I am currently participating in an 18-week Ironman training program. Several other area triathletes, Felton Wright and Lisa Purul are also in various stages of the same program (due to different dates for their individual races).

This training plan is designed by one of those famous California triathlete guys. (I’m not sure of his name since I don’t own the book that contains the training program). I’m having the workouts faxed to me from my friend who does own the book.) It’s a program developed for full-time working people that help them do well in an Ironman triathlon.
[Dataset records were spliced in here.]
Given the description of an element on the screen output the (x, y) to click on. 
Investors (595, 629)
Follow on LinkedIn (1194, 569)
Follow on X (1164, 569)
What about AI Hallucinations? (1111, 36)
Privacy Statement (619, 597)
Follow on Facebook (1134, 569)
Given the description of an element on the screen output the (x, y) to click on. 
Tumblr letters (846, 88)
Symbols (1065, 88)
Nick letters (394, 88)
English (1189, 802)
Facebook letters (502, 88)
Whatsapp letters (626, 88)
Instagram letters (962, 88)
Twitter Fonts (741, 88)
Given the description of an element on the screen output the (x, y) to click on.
After seven weeks of this plan I now know that it’s much more like joining the Borg (we will assimilate you into our collective) than a regular exercise plan. If you work forty hours and follow this plan to the letter, you’re actually enrolled in an “18 weeks to your divorce plan”. So, I naturally adjusted the workouts to my personal situation to avoid some of these problems.

The first adaptation I made in this master plan was to take all the workouts labeled weight-lifting and change them to handball. I decided life is too short to life weights. I next combined all the long workouts during any week into one really long workout. If you want endurance, that seems like a more efficient way to achieve it. One ten-hour bike ride has got to beat two five hour rides any day and this leaves you with days off which you can spend trying to develop a real life.

I next added Reid Vanoy’s off-road speed torture sessions. I know these have got to make you iron-tough, although I can’t ever recall having to run this fast in any Ironman. What would summer be without Summer Grand Prix? So, I was forced to add track workouts to this carefully balanced program.

The final adjustments were to fine-tune the swimming drills. I only know one stroke and I don’t do flip turns, so that essentially left long slow and short fast pool swims, and long lake swims, as the only alternatives. Due to my minor adjustments this impersonal fitness plan, designed for no one, is now custom designed for my schedule, preferences, and is actually kind of fun. And, if it doesn’t make me much faster, Mr. California is going to hear about it.